The family of Kaia Rolle, a Florida child whose handcuffing and arrest at the age of 6 led to national outrage in 2019, filed a lawsuit today against the city of Orlando, the now-fired police officer who handcuffed and arrested her, and his supervisors.
The lawsuit, filed in a Florida state circuit court, alleges Rolle was subjected to excessive force, false arrest, and malicious prosecution. At a press conference today in Orlando, Rolle's lawyers and family, as well as civil rights activists, also called on Florida to raise its minimum age of arrest for children.
"This happened," Rolle's lawyer, Bobby DiCello, said, holding up a picture of Rolle crying in the back of a police cruiser with her wrists bound behind her. "And it's happening all across America."

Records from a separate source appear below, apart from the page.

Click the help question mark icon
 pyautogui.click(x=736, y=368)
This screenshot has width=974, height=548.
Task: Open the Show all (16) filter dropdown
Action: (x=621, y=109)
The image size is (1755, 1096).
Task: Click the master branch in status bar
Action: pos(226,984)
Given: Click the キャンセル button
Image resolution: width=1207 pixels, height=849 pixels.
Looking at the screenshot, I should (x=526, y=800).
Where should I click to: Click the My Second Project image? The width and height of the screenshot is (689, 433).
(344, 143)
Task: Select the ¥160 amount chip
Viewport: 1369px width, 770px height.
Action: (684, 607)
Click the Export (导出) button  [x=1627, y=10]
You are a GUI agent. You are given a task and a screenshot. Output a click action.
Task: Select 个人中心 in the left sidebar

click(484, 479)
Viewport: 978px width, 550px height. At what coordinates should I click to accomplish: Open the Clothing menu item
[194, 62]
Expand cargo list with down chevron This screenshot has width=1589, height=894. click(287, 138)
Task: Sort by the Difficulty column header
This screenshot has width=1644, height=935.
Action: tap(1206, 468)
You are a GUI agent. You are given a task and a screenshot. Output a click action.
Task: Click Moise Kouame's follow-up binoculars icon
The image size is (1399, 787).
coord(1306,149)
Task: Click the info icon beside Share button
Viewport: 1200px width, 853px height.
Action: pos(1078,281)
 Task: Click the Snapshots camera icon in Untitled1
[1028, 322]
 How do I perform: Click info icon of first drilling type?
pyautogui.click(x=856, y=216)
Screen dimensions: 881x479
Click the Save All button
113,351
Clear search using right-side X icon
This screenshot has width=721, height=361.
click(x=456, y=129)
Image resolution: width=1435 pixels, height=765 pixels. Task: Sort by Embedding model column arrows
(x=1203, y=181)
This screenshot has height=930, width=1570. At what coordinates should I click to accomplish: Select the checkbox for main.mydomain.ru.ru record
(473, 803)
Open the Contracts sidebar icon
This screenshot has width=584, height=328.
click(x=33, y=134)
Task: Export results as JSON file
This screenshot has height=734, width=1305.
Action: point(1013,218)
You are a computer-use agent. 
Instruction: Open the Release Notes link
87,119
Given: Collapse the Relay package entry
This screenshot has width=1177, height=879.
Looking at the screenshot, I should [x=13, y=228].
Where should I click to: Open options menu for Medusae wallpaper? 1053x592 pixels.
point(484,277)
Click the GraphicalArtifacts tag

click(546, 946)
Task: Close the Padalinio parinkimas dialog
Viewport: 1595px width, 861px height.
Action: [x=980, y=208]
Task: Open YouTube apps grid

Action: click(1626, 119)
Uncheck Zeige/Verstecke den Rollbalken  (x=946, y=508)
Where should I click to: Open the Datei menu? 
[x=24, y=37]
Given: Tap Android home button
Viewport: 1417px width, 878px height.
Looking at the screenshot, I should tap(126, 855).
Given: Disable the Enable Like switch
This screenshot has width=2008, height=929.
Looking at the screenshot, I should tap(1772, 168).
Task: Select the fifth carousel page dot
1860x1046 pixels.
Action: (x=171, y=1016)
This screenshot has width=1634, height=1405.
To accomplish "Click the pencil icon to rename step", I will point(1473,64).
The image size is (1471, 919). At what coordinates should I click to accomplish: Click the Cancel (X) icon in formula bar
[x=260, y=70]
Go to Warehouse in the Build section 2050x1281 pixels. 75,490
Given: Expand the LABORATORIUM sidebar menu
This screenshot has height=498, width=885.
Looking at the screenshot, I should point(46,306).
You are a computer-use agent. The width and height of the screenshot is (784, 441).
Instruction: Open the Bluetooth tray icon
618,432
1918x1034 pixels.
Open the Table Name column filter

Rolle's alleged crime was throwing a tantrum and striking three employees at an Orlando-area charter school.
Body camera footage of the incident showed former Orlando police officer Dennis Turner and another officer putting zip ties around the small child's wrists and leading her outside to a police car as she cried and begged to be let go.
"What are those for?" Rolle, who was in first grade at the time, asks as the officer brings out zip ties.
"They're for you," Turner responded.
Rolle was charged with misdemeanor battery. The charges were quickly dropped.
The national condemnation that poured in after the story went viral led to the officer's firing, and after two years of lobbying from Rolle's family and other advocates, Florida created a minimum age of arrest for children.
As Reason has previously reported, in many states, there is no minimum age for when a child can be arrested and charged with a crime, although incidents like Rolle's have led several states to strengthen protections for children in recent years.
In 2021, the city of Rochester, New York, released body camera footage of officers pepper-spraying a handcuffed 9-year-old girl.
In North Carolina, an investigation by the Raleigh News and Observer revealed that children as young as 6 had been charged with crimes. The story's lead anecdote involved a 6-year-old boy charged with destruction of property for picking a tulip.
However, Florida's new minimum age for arrest is 7 years old. Rolle almost immediately aged out of the law named after her.
"The law we fought so hard to put in place doesn't even protect her," Rolle's grandmother, Meralyn Kirkland, said at the press conference.
Rolle's family and juvenile justice advocates are asking for the minimum age of arrest in Florida to be raised to 14 years old.